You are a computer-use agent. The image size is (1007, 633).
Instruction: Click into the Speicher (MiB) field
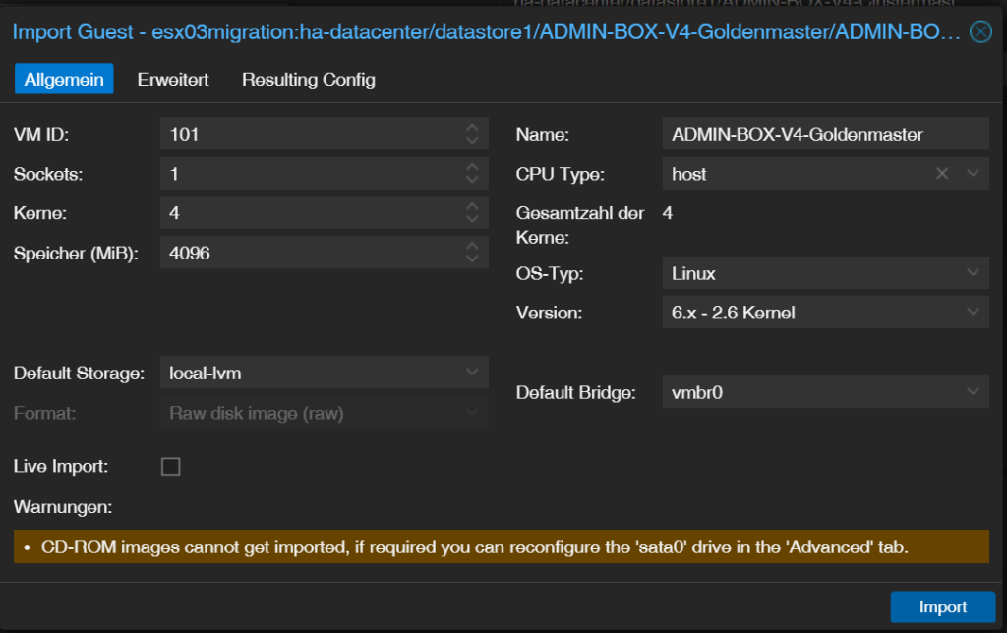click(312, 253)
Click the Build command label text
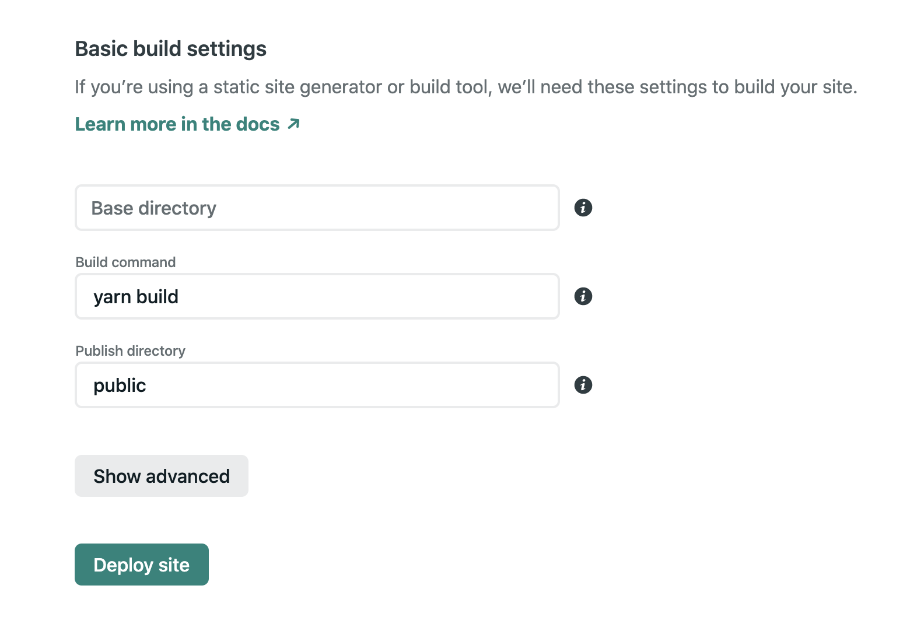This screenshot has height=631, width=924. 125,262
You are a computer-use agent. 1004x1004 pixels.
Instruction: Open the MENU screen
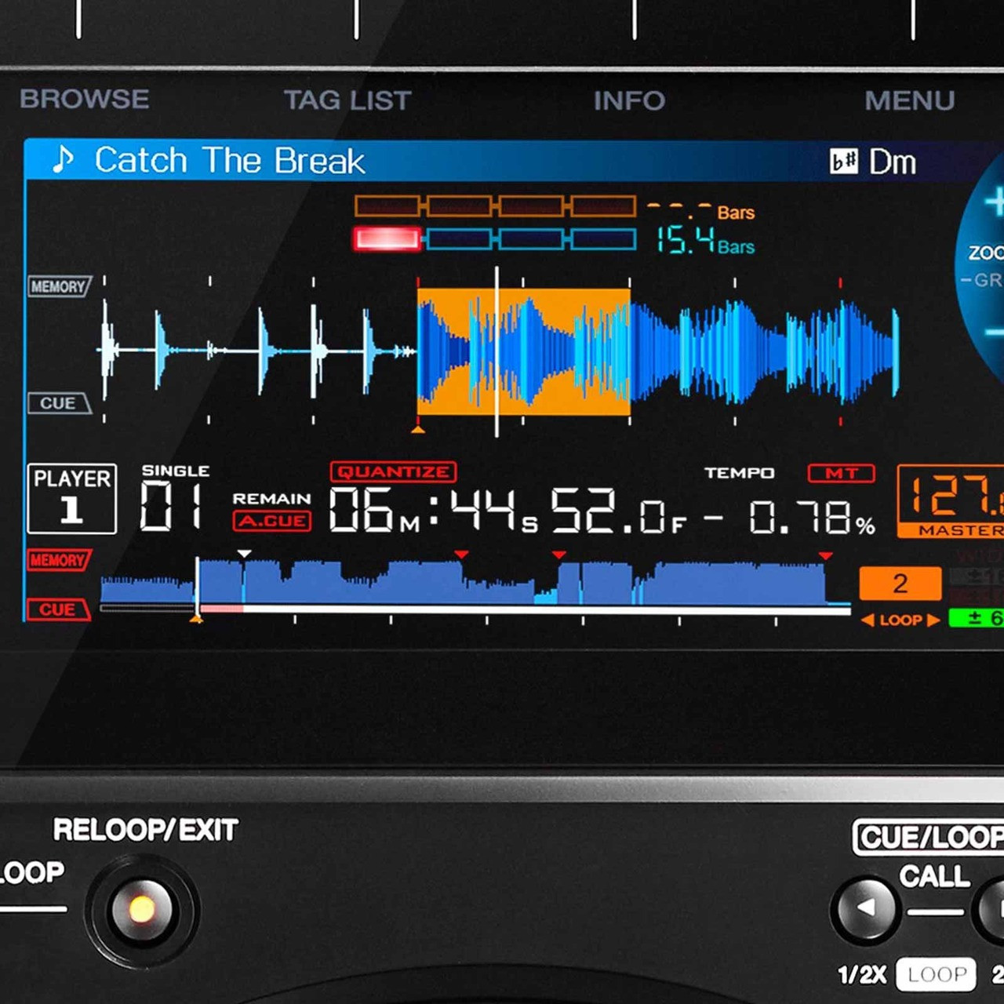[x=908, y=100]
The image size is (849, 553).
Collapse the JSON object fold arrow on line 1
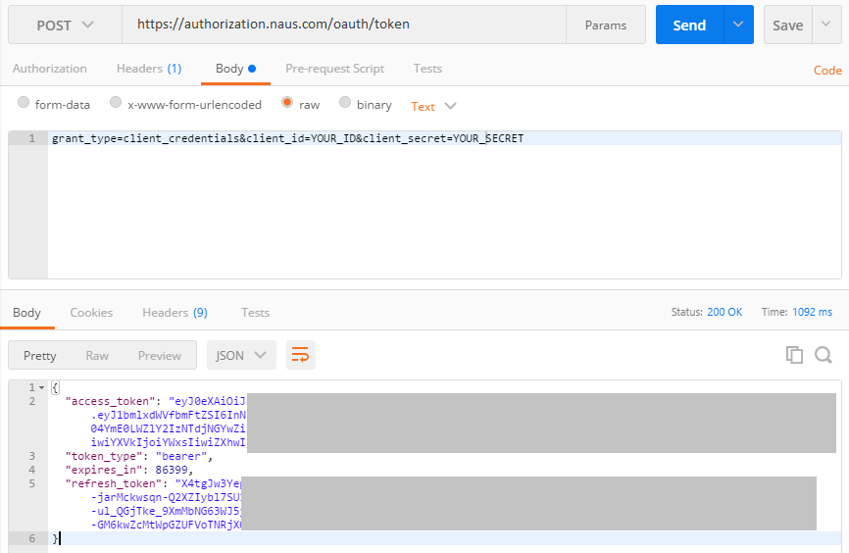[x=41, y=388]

--

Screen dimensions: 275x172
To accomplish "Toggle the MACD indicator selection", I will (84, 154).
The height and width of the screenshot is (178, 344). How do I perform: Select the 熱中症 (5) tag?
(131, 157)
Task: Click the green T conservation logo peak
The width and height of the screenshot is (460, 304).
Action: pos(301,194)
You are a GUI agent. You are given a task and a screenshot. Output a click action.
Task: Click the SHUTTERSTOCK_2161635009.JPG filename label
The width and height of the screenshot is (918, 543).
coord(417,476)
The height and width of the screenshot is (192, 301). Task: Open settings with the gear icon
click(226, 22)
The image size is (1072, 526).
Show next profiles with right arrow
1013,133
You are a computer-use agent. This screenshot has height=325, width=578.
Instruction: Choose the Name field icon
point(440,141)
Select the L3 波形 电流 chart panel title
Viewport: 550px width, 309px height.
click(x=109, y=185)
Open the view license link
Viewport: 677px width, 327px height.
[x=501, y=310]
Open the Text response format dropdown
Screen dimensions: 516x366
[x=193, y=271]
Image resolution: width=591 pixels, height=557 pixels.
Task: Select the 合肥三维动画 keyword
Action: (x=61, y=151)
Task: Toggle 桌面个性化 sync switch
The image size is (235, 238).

• **Task**
Your answer should consist of the lines from the line with "The image size is (1072, 526)." to the line with "Open the Text response format dropdown" above, repeated exactly, both ends included.

• **Your response**
The image size is (1072, 526).
Show next profiles with right arrow
1013,133
You are a computer-use agent. This screenshot has height=325, width=578.
Instruction: Choose the Name field icon
point(440,141)
Select the L3 波形 电流 chart panel title
Viewport: 550px width, 309px height.
click(x=109, y=185)
Open the view license link
Viewport: 677px width, 327px height.
[x=501, y=310]
Open the Text response format dropdown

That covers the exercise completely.